Summary and Analysis Chapters 14-21

 

Though the main part of Chapter 14 is taken up by Pilar's story of the bullfighter, her tale is sandwiched between two important scenes. Pablo assumes that the blowing up of the bridge will be called off, and he tells Jordan that he need not go for the scouts because they will come in out of the snow even though they were ordered to wait for Jordan to come to them. Jordan curses his bad luck but indicates that the job will proceed as planned, anyhow. He is inclined to believe that Pablo is right about the scouts; the whole war is being fought in just such a lackadaisical way after all. The second scene comes at the end of the chapter when the gypsy does, indeed, leave his post and return to the cave. Nor, since he is cold and hungry, will he go with Jordan to show him where Anselmo is.

Pilar's story is itself important because it gives additional background material about life before the movement. Bullfighting is one of the few ways in which a man could raise himself above his station. Pilar's friend paid a dreadful price, however. Though almost dying of consumption, he feels that he must stay in the tavern to satisfy his fans. But when, at the climax of the evening, they unveil the mounted bull's head, the bullfighter is horror-stricken. His courage, drained away by his illness and injuries, has finally left him.

In Chapter 15, the reader finds Anselmo, who, uncharacteristically for most of the guerillas and soldiers, has stayed at his post waiting for Jordan. He thinks of all the people whose lives are disrupted or ended by the war. He does not want to kill. All day he has been watching the fascist guards and he feels a close identification with them. He feels that he could walk over to the mill where the guards are and that they would welcome him, except that they have orders to challenge all travelers. "It is only orders that come between us," he thinks. "Those men are not fascists. . . . They are poor men as we are." Then Hemingway takes the reader across the road and into the mill to witness the conversation between the fascist soldiers. Indeed, they are just the kind of people that Anselmo has thought they were.

Data shown:

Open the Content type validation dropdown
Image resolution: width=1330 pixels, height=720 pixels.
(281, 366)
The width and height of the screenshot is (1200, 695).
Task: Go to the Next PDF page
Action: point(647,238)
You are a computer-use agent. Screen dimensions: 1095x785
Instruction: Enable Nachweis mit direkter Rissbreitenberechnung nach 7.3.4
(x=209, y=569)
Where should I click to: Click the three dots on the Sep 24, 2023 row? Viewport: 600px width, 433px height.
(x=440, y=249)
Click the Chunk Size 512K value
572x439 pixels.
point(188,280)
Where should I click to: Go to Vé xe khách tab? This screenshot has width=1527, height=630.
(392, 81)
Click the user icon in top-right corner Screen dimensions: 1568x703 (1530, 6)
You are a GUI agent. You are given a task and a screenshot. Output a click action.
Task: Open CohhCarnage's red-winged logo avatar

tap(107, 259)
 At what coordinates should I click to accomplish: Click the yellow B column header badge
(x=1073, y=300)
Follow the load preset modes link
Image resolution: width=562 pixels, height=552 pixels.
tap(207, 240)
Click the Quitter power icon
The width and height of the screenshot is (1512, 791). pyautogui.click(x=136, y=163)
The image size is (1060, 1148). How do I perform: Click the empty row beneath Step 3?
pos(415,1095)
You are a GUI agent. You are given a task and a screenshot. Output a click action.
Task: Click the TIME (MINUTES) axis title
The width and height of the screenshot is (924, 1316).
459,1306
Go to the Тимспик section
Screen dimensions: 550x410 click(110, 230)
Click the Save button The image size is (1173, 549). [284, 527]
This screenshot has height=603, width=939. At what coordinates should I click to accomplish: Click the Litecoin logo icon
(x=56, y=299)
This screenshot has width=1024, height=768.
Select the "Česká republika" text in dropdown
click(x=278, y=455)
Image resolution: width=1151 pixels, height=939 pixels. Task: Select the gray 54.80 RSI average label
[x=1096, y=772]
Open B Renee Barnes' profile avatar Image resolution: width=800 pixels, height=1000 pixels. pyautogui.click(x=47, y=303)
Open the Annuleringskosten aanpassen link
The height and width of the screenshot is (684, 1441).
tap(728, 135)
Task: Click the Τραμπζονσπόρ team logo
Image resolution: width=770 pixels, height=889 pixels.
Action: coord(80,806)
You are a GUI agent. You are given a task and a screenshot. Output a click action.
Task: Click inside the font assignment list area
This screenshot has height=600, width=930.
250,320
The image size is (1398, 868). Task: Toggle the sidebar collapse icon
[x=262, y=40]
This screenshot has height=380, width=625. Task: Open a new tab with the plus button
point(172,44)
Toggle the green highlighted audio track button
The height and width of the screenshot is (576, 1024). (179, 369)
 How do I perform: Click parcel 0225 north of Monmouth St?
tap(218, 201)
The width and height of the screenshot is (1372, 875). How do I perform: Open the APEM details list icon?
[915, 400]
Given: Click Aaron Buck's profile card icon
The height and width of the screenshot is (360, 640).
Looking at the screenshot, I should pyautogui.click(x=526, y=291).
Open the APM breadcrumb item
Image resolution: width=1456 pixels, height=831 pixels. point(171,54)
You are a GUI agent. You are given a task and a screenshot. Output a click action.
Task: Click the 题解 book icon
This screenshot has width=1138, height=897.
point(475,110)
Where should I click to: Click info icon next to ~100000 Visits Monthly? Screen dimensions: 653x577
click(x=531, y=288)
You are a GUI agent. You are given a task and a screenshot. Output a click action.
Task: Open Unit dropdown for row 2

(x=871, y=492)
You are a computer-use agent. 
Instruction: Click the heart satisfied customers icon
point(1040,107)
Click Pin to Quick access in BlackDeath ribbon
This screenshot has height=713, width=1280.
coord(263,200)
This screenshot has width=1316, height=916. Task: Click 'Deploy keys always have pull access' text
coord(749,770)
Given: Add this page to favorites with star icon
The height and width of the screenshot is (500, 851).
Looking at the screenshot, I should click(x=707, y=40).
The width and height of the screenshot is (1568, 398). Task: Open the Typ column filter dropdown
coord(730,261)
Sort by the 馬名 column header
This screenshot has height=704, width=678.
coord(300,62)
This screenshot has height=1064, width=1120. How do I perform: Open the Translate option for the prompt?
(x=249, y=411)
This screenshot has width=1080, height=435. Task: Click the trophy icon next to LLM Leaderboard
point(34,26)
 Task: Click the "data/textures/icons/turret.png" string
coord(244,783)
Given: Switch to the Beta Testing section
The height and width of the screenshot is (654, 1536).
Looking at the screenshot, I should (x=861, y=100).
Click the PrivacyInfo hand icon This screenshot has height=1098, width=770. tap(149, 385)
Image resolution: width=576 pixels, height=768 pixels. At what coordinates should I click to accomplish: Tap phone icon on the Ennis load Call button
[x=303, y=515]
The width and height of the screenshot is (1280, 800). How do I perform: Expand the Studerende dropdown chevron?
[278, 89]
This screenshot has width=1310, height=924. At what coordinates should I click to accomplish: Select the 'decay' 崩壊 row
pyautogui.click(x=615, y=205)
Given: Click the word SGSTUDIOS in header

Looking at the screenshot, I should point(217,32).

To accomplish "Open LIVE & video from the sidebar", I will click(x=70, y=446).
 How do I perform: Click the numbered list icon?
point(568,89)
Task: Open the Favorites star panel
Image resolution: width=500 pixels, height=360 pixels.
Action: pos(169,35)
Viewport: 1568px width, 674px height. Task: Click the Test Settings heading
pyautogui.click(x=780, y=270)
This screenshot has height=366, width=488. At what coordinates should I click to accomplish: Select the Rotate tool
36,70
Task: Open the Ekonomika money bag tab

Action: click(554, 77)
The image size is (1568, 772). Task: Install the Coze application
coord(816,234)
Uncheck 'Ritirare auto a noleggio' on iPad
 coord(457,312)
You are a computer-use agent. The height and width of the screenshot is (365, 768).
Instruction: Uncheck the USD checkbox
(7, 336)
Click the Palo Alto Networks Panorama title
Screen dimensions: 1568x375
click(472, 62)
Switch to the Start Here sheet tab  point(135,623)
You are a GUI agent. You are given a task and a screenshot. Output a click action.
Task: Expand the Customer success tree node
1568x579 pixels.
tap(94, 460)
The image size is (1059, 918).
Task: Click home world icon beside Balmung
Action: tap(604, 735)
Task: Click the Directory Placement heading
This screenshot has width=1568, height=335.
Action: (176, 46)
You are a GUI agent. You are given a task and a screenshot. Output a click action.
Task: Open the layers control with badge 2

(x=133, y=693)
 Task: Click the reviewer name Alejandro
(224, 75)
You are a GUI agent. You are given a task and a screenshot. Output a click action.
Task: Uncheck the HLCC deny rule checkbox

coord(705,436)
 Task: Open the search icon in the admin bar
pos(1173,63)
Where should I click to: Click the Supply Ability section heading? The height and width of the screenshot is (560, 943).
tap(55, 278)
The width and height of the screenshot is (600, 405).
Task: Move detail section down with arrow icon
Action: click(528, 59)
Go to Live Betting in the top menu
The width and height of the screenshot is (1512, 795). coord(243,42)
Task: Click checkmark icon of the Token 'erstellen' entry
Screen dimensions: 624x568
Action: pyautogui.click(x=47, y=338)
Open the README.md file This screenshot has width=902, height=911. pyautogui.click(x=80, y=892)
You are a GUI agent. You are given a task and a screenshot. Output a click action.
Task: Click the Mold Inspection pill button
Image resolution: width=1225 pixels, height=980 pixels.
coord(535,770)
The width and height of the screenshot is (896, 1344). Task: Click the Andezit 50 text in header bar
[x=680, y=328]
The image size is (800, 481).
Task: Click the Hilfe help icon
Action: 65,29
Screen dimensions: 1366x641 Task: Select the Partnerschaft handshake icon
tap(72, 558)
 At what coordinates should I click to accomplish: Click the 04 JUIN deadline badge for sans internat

Short exercise 1: Reproduce the entire summary of Chapters 14-21 word for word.
Short exercise 2: Convert the portion of the listing from its first line through the line containing "[x=1096, y=772]", both included, into a Markdown table with the columns Row and Listing line, omitting blank lines.

Reply 1:
Summary and Analysis Chapters 14-21

 

Though the main part of Chapter 14 is taken up by Pilar's story of the bullfighter, her tale is sandwiched between two important scenes. Pablo assumes that the blowing up of the bridge will be called off, and he tells Jordan that he need not go for the scouts because they will come in out of the snow even though they were ordered to wait for Jordan to come to them. Jordan curses his bad luck but indicates that the job will proceed as planned, anyhow. He is inclined to believe that Pablo is right about the scouts; the whole war is being fought in just such a lackadaisical way after all. The second scene comes at the end of the chapter when the gypsy does, indeed, leave his post and return to the cave. Nor, since he is cold and hungry, will he go with Jordan to show him where Anselmo is.

Pilar's story is itself important because it gives additional background material about life before the movement. Bullfighting is one of the few ways in which a man could raise himself above his station. Pilar's friend paid a dreadful price, however. Though almost dying of consumption, he feels that he must stay in the tavern to satisfy his fans. But when, at the climax of the evening, they unveil the mounted bull's head, the bullfighter is horror-stricken. His courage, drained away by his illness and injuries, has finally left him.

In Chapter 15, the reader finds Anselmo, who, uncharacteristically for most of the guerillas and soldiers, has stayed at his post waiting for Jordan. He thinks of all the people whose lives are disrupted or ended by the war. He does not want to kill. All day he has been watching the fascist guards and he feels a close identification with them. He feels that he could walk over to the mill where the guards are and that they would welcome him, except that they have orders to challenge all travelers. "It is only orders that come between us," he thinks. "Those men are not fascists. . . . They are poor men as we are." Then Hemingway takes the reader across the road and into the mill to witness the conversation between the fascist soldiers. Indeed, they are just the kind of people that Anselmo has thought they were.

Reply 2:
| Row | Listing line |
|---|---|
| 1 | Open the Content type validation dropdown |
| 2 | Image resolution: width=1330 pixels, height=720 pixels. |
| 3 | (281, 366) |
| 4 | The width and height of the screenshot is (1200, 695). |
| 5 | Task: Go to the Next PDF page |
| 6 | Action: point(647,238) |
| 7 | You are a computer-use agent. Screen dimensions: 1095x785 |
| 8 | Instruction: Enable Nachweis mit direkter Rissbreitenberechnung nach 7.3.4 |
| 9 | (x=209, y=569) |
| 10 | Where should I click to: Click the three dots on the Sep 24, 2023 row? Viewport: 600px width, 433px height. |
| 11 | (x=440, y=249) |
| 12 | Click the Chunk Size 512K value |
| 13 | 572x439 pixels. |
| 14 | point(188,280) |
| 15 | Where should I click to: Go to Vé xe khách tab? This screenshot has width=1527, height=630. |
| 16 | (392, 81) |
| 17 | Click the user icon in top-right corner Screen dimensions: 1568x703 (1530, 6) |
| 18 | You are a GUI agent. You are given a task and a screenshot. Output a click action. |
| 19 | Task: Open CohhCarnage's red-winged logo avatar |
| 20 | tap(107, 259) |
| 21 |  At what coordinates should I click to accomplish: Click the yellow B column header badge |
| 22 | (x=1073, y=300) |
| 23 | Follow the load preset modes link |
| 24 | Image resolution: width=562 pixels, height=552 pixels. |
| 25 | tap(207, 240) |
| 26 | Click the Quitter power icon |
| 27 | The width and height of the screenshot is (1512, 791). pyautogui.click(x=136, y=163) |
| 28 | The image size is (1060, 1148). How do I perform: Click the empty row beneath Step 3? |
| 29 | pos(415,1095) |
| 30 | You are a GUI agent. You are given a task and a screenshot. Output a click action. |
| 31 | Task: Click the TIME (MINUTES) axis title |
| 32 | The width and height of the screenshot is (924, 1316). |
| 33 | 459,1306 |
| 34 | Go to the Тимспик section |
| 35 | Screen dimensions: 550x410 click(110, 230) |
| 36 | Click the Save button The image size is (1173, 549). [284, 527] |
| 37 | This screenshot has height=603, width=939. At what coordinates should I click to accomplish: Click the Litecoin logo icon |
| 38 | (x=56, y=299) |
| 39 | This screenshot has width=1024, height=768. |
| 40 | Select the "Česká republika" text in dropdown |
| 41 | click(x=278, y=455) |
| 42 | Image resolution: width=1151 pixels, height=939 pixels. Task: Select the gray 54.80 RSI average label |
| 43 | [x=1096, y=772] |